“Maak een kommetje van je handen met daarin je schaamte.”
Ogen van de ander
Als ik me omdraai ontmoet ik haar ogen. We kijken allebei naar het kommetje, zonder woorden. Ik wil wegkijken, ik schaam me, ben ik wel okay in de ogen van de ander, in de ogen van mezelf, ben ik goed genoeg. Ook als ik met datgene kom wat ik het liefst geheim wil houden, diep weg wil stoppen, niet over durf te praten.
In een kleine kring laat ik het symbool voor mijn schaamte zien en deel ik mijn verhaal. De tranen stromen over mijn wangen. Ik hou mijn adem in, bang voor hun oordeel, afwijzing.
Gezien en gehoord
Als ik rond kijk zie ik vooral warmte, medeleven, begrip, tranen. Opgelucht haal ik adem. Ik voel me gezien, gehoord, gedragen. Mijn schaamte wordt langzaam minder. Het is okay, ik ben okay.

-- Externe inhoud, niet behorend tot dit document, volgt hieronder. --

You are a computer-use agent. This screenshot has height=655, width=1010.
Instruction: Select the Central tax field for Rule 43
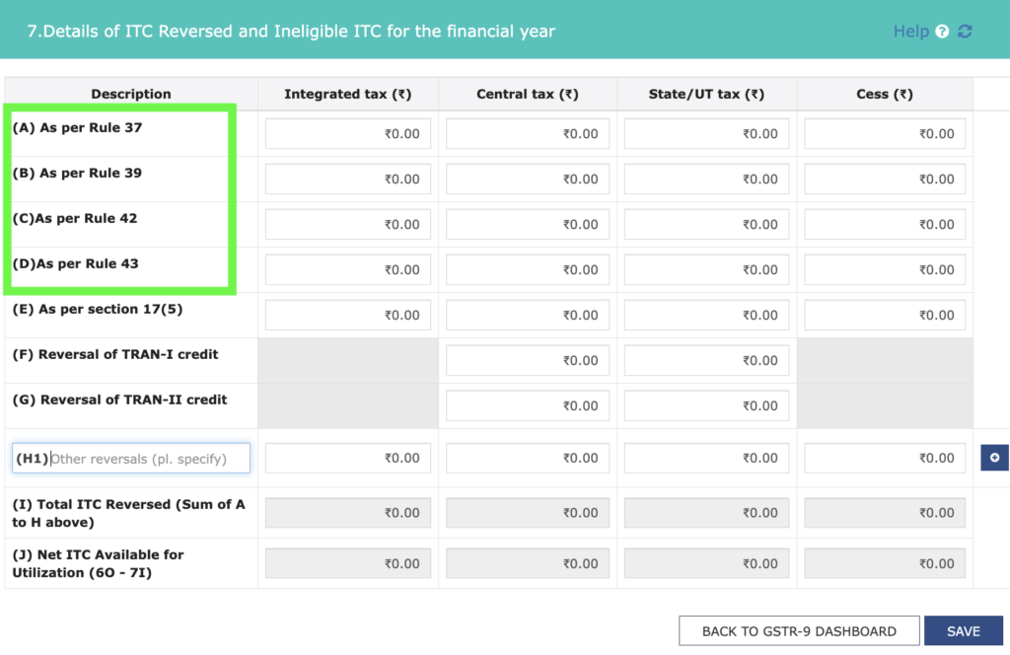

Schaamte zorgt er vaak voor dat je iets voor jezelf houdt, bang dat de ander je afwijst, veroordeeld. Je kunt je hierdoor heel eenzaam voelen. Ik heb ervaren dat delen, hoe spannend ook, het lichter maakt. Dat de schaamte verdwijnt in verbinding. En je het niet langer alleen hoeft te doen.